Republican Senator Charles Grassley of Iowa said new acting IRS Commissioner Daniel Werfel asked for Lerner’s resignation, Reuters reported.

An IRS spokesman declined to comment on Lerner’s status, citing privacy concerns. However, an internal memo supplied by the agency named Lerner’s replacement.

An aide to Grassley said Werfel spoke with Grassley’s office on Thursday afternoon and conveyed the information.

A bipartisan chorus in Congress had been calling for her to go. Democratic Senator Carl Levin and Republican Senator John McCain had written to Werfel earlier on Thursday calling for her to be removed.
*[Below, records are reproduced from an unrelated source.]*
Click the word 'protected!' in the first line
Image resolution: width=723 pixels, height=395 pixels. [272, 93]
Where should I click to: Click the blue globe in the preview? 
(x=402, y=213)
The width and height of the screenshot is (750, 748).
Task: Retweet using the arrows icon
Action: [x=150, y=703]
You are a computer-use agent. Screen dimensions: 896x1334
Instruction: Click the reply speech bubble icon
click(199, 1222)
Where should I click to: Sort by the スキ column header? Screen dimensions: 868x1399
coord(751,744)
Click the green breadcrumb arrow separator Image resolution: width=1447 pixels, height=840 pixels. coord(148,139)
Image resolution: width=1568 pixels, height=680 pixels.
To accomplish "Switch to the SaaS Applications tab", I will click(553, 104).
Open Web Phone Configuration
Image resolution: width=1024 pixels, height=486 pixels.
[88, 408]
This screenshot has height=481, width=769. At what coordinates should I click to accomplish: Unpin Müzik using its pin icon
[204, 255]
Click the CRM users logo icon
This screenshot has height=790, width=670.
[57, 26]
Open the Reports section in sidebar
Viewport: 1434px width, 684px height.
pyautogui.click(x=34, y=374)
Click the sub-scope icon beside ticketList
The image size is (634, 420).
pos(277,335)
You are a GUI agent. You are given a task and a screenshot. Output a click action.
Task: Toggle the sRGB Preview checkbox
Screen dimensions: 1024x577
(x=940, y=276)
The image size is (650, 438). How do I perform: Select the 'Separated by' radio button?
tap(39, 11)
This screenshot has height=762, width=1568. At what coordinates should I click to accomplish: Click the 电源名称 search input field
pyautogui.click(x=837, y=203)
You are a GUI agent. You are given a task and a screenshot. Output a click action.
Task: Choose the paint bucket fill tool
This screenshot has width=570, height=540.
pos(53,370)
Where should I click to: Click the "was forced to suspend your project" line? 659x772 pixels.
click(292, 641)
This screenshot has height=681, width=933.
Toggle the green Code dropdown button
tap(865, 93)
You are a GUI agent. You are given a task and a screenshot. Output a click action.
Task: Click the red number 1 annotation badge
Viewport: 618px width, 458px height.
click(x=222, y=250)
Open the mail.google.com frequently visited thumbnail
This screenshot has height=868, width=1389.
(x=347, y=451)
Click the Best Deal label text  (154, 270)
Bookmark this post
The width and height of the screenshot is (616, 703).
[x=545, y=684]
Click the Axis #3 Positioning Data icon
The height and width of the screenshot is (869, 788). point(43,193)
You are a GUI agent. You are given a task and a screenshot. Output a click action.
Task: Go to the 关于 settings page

The move comes one day after a defiant Lerner refused to answer questions during a House of Representatives panel hearing into why workers in a Cincinnati, Ohio, field office of the IRS in early 2010 began targeting conservative groups for extra scrutiny when they applied for tax exempt status.

Lerner oversaw the tax-exempt division.

Her lawyer, William Taylor, did not immediately respond to a request for comment late on Thursday.

Lerner is seen as a key figure in the unfolding scandal that has spawned a Justice Department criminal probe and become a distraction for President Barack Obama as he pursues an ambitious second-term agenda.

Three congressional hearings over the past week have failed to reveal who at the IRS was responsible for the targeting that occurred for roughly 18 months.

On Wednesday, Lerner denied she had done anything wrong, but asserted her constitutional right against self-incrimination.

House Oversight and Government Reform Chairman Darrell Issa has accused Lerner of providing “false or misleading information” to his committee on four occasions last year.

Lerner was the official who first publicly acknowledged the targeting by responding to a planted question about the topic at an American Bar Association conference on May 10.

The admission came before a Treasury Department inspector general report found that workers in the Cincinnati office used “inappropriate criteria” such as the terms “Tea Party” and “Patriots” to target the applications of conservative groups for intense scrutiny.